> [Given text]
— begin —
The Urgothi created the Middle Kingdoms, including Grefftscharr.

====Ruthani====
The Ruthani are the real world Native Americans. They are considered barbarians by the Zarthani, who virtually exterminated the Eastern Ruthani when they arrived in the area to become the Great Kingdoms.

===Great Kingdoms===
The North American Atlantic coast is the location of the Great Kingdoms. These kingdoms are inhabited by the Zarthani and are the main location of the series. Originally there were five Great Kingdoms (Hos-Zygros, Hos-Agrys, Hos-Harphax, Hos-Ktemnos, and Hos-Bletha), but at the end of Lord Kalvan of Otherwhen, the new Great Kingdom of Hos-Hostigos is formed. Part way through the series, Kalvan also recognizes a seventh Great Kingdom, Hos-Rathon. Neither Hos-Hostigos nor Hos-Rathon are recognized by any of the other Great Kingdoms.

Another Zarthani political entity outside the framework of the Great Kingdoms is Trygath, in the Ohio valley. The Ohio River was not along the Zarthani eastwards migration routes, and Trygath is a semi-barbarous area known for its horse-breeding, and not considered Hos or "Great".

Symbols described in Lord Kalvan of Otherwhen, including the flag of newly established Hos-Hostigos (middle), and the flag of the principality of Hostigos (bottom)

====Hos-Hostigos====
Hos-Hostigos was formed by Kalvan from the former Harphaxi princedoms of Hostigos (also known as Old Hostigos), Nostor, Sask, Beshta, Nyklos, and Ulthor, along with a new princedom of Sashta. Due to the unilateral nature of the kingdom's establishment, it is not recognized as a Great Kingdom by any other kingdoms. Kalvan began a rapid modernization plan of the kingdom's armies (including attempting to replace pikemen with musketeers), as well as infrastructure improvements such as the Great Kings' Highway, a two-lane stone road running through the kingdom.

The flag of Hos-Hostigos is decreed to be a red keystone (the symbol of Calvin Morrison's native Pennsylvania) on a dark green field.

=====Hostigos=====
The princedom of Hostigos, also known as Old Hostigos, is the first princedom of the kingdom of Hos-Hostigos founded by Kalvan. At the time of Kalvan's arrival, Hostigos consisted of all of Centre County, southern Clinton County, and Lycoming County, Pennsylvania south of Bald Eagle Mountain and was ruled by Prince Ptosphes. Its flag is a blue halberd-head on a red field. After Kalvan married Ptosphes' daughter Rylla, Kalvan became heir to Old Hostigos.
— end —
> [Requirement 1] What flag does the Great Kingdoms passage give for Hos-Hostigos?
The Great Kingdoms passage and the listing below it have nothing to do with each other.

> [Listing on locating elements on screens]
— begin —
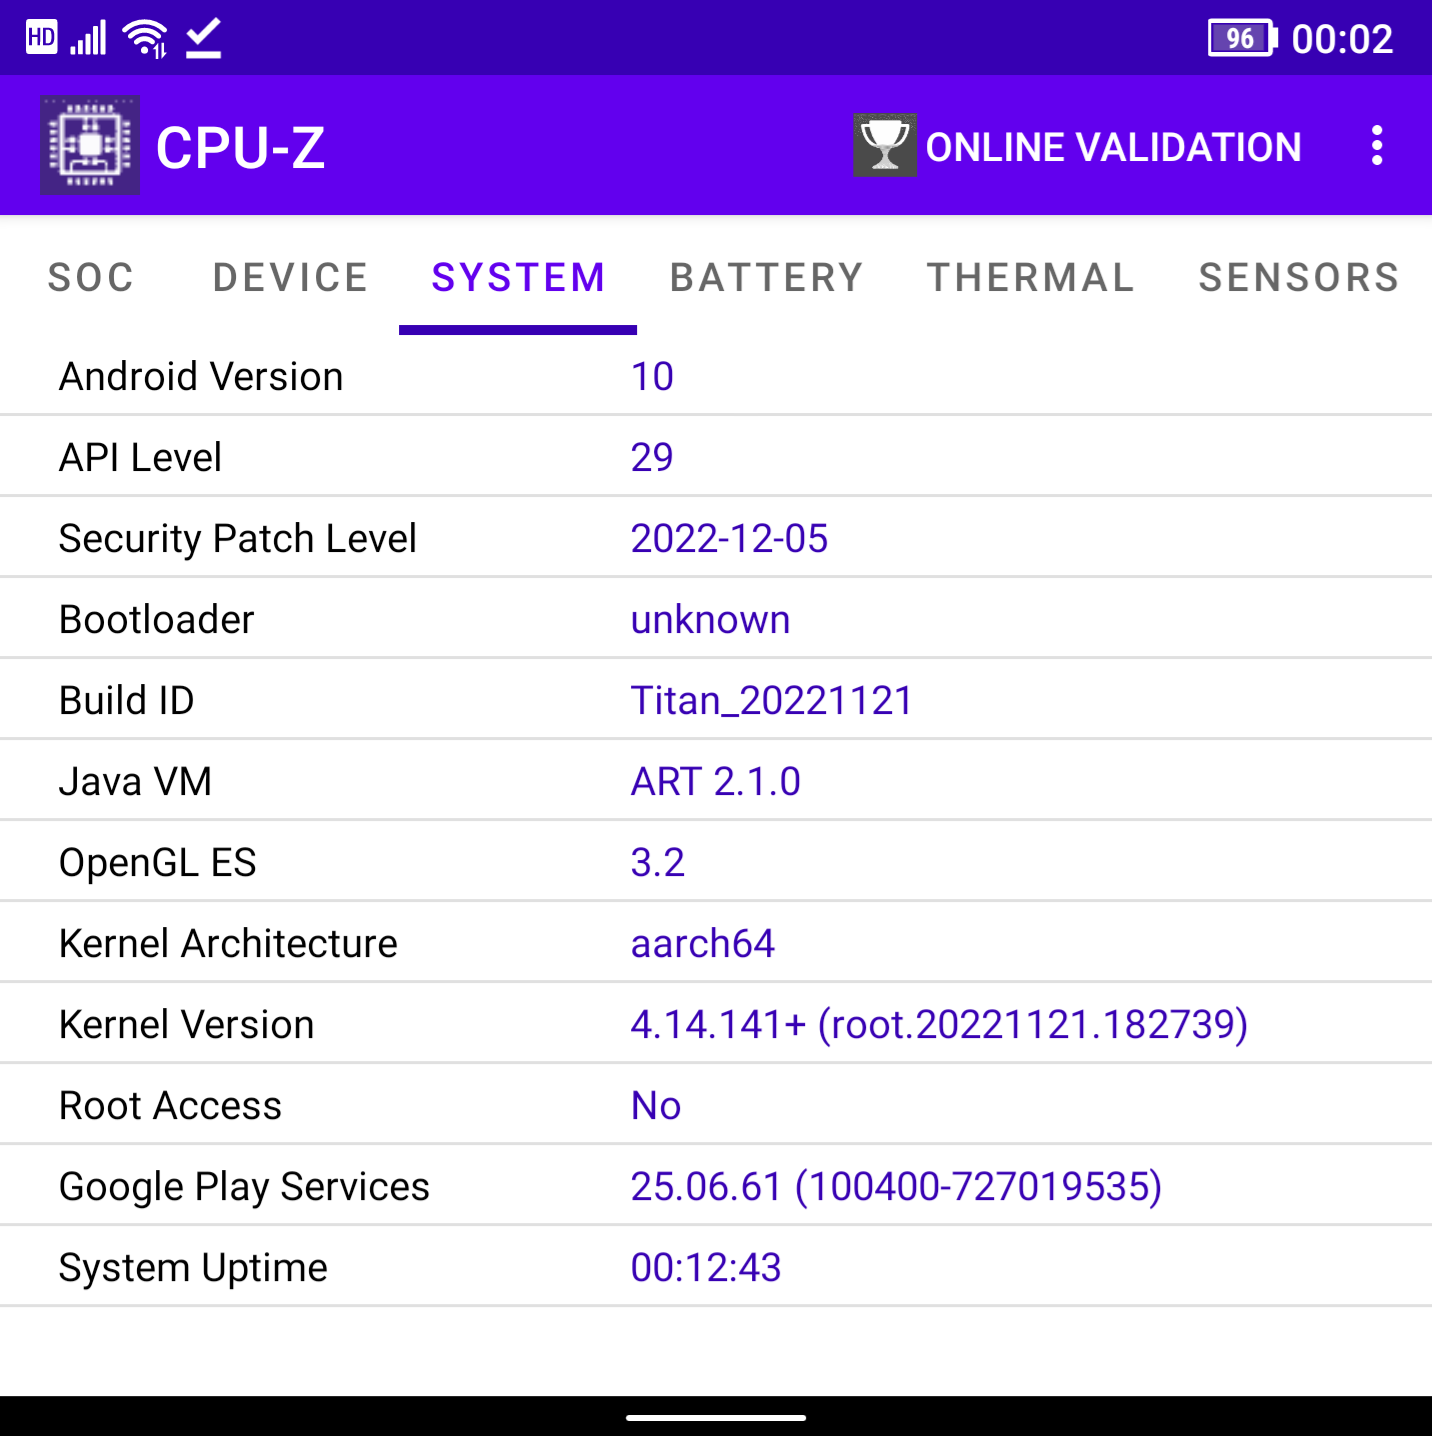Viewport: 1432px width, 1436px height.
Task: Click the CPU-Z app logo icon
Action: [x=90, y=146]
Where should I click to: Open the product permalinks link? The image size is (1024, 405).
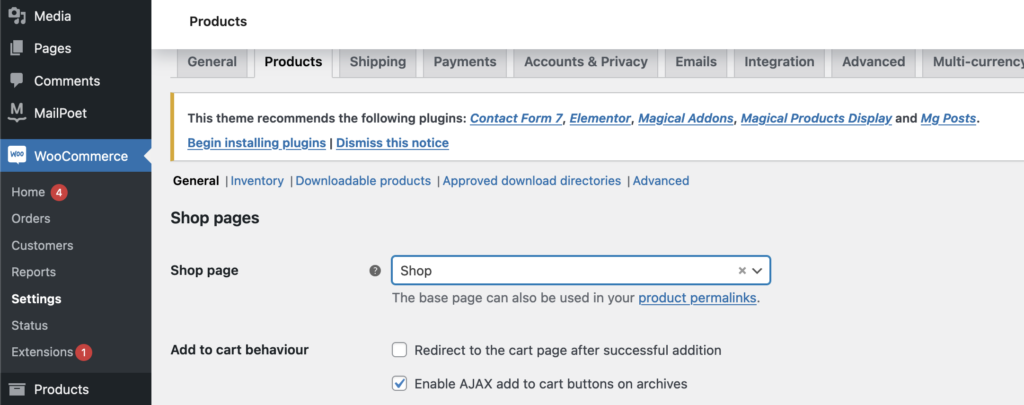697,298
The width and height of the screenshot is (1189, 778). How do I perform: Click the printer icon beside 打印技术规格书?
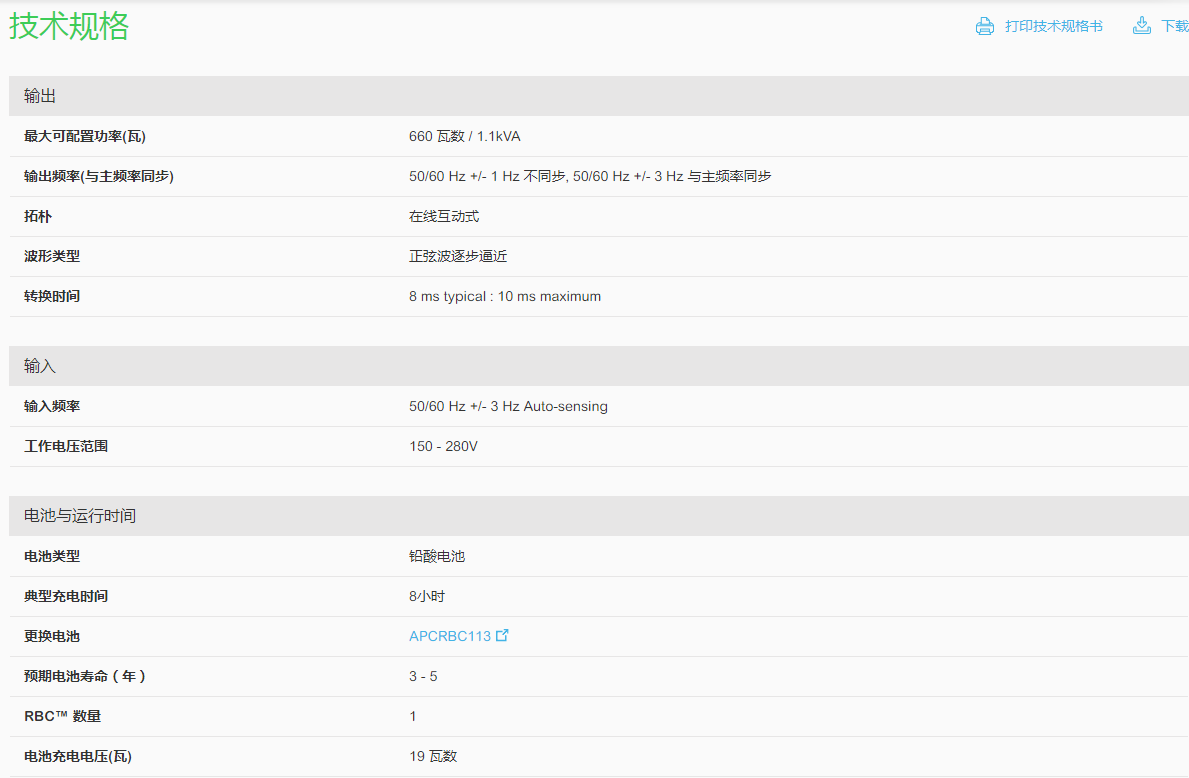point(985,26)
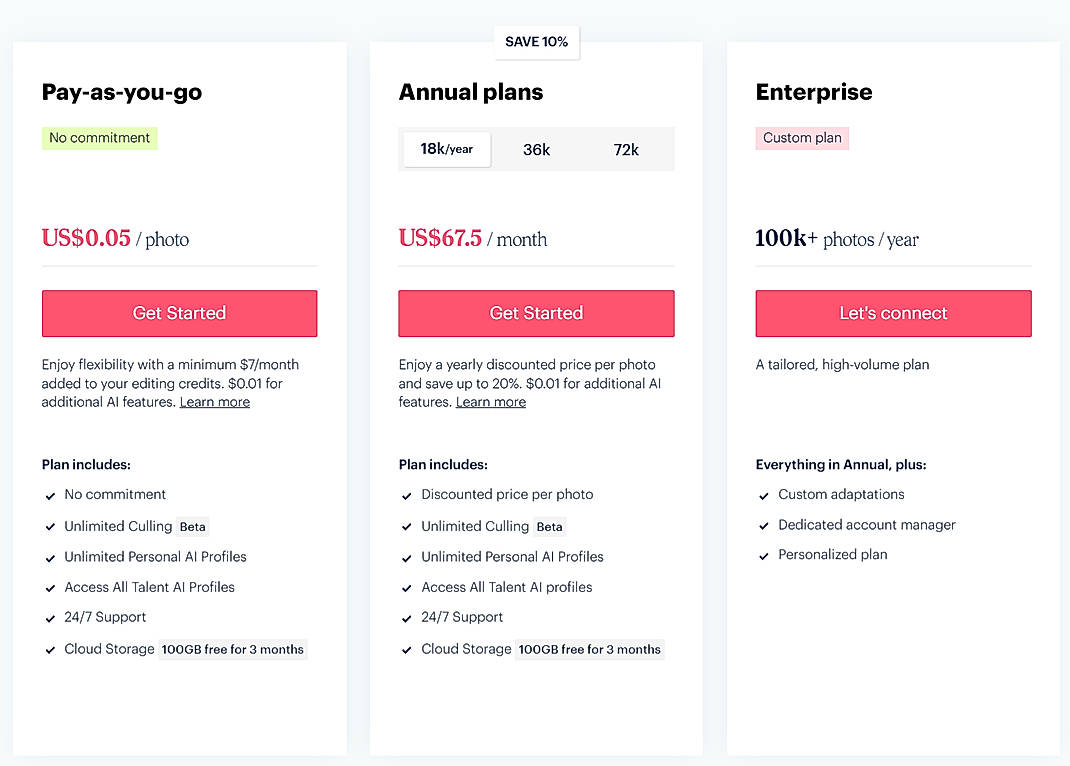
— end —
> [Requirement 2] Put the listing lines into a Markdown table with the columns Row and Line, starting at the line that contains "Where should I" and ending at the end of the listing. Leave out the pictures and any blank lines.

> [Final answer 1] A red keystone on a dark green field.

> [Final answer 2]
| Row | Line |
|---|---|
| 1 | Where should I click to: Open the product permalinks link? The image size is (1024, 405). |
| 2 | 697,298 |
| 3 | The width and height of the screenshot is (1189, 778). How do I perform: Click the printer icon beside 打印技术规格书? |
| 4 | point(985,26) |